This is an interesting topic that I haven’t really thought long and hard about. Now that I have stood back, well for about five minutes anyway, I can see why you’ve picked up on this. Personally I think a lot of my chat is on LinkedIn, people’s blogs (including my own) and at industry events / conferences. Perhaps the issue here is that to have a dialog, requires people the option to talk / type more than short messages. Whilst there are Twitter Chats that use different hash tags and can provide a useful forum, most do not. Media like LinkedIn do not suffer from these restrictions.

Nolwenn

11 years ago

Let’s face it: a lot of social networking is broadcasting, not discussion.
People tend not to express themselves, sometimes for fear of misinterpretation (or judgment on their writing). Commenting on LinkedIN “Open groups” means your discussions, points of view, and, yes, sometimes your mistakes will be publicly available to the entire industry and putative employers. Twitter is seemingly more volatile and friendlier, but it’s still difficult to engage in discussions on the media. However, it is a good lead to deeper discussions… I came to this post from Twitter!

Larry Kunz

11 years ago

10 minutes? That’s a lot of deep thinking for a Sunday afternoon. I hope you had a nice long nap afterward.
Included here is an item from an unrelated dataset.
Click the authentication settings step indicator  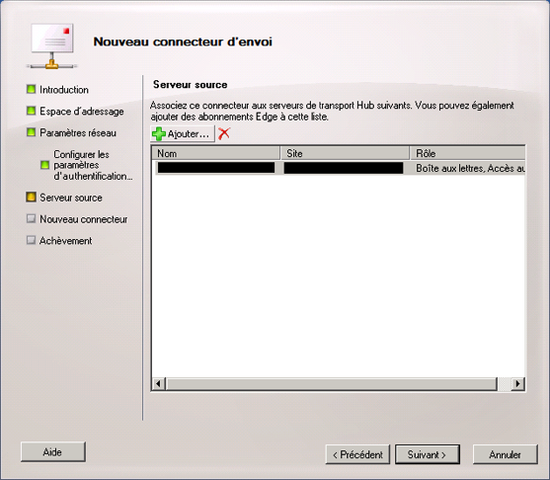(44, 165)
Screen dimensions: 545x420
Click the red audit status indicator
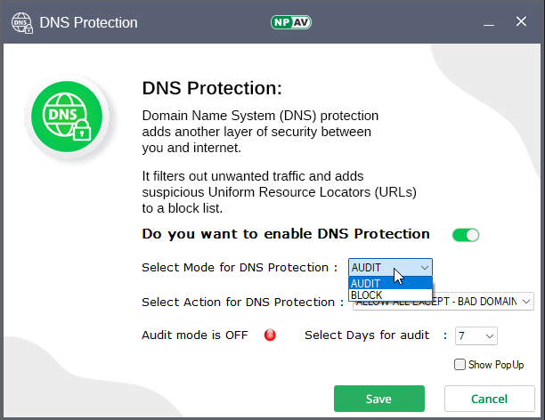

Although many of us do it now and again, it’s very hard to have a meaningful discussion on Twitter given its 140-character limit. But as Nolwenn says, Twitter often leads me to where the good discussions are taking place. In fact, along with emails from my LinkedIn groups, Twitter is one of the two primary means by which I stay tuned in to the action.

TechWhirl

11 years ago

What about a tool like Nestify – http://techwritertoday.nestivity.com/public – it looks like a forum for Twitter

Danielle Villegas

11 years ago

I’ve tried to start conversations with some of my blog posts on TechCommGeekMom, but I don’t often get any bites! Granted, I give my opinion, but I often ask if others would like to have a discussion about a given topic, and as long as they do it respectfully, I’m good. Alas…I guess I have to encourage participation more.

Additionally, it’s summer right now…most people are on vacation or busy these days, so it could be that it’s just bad timing to be participating. Nonetheless, you do outline some excellent forums, so it’s not like they don’t exist!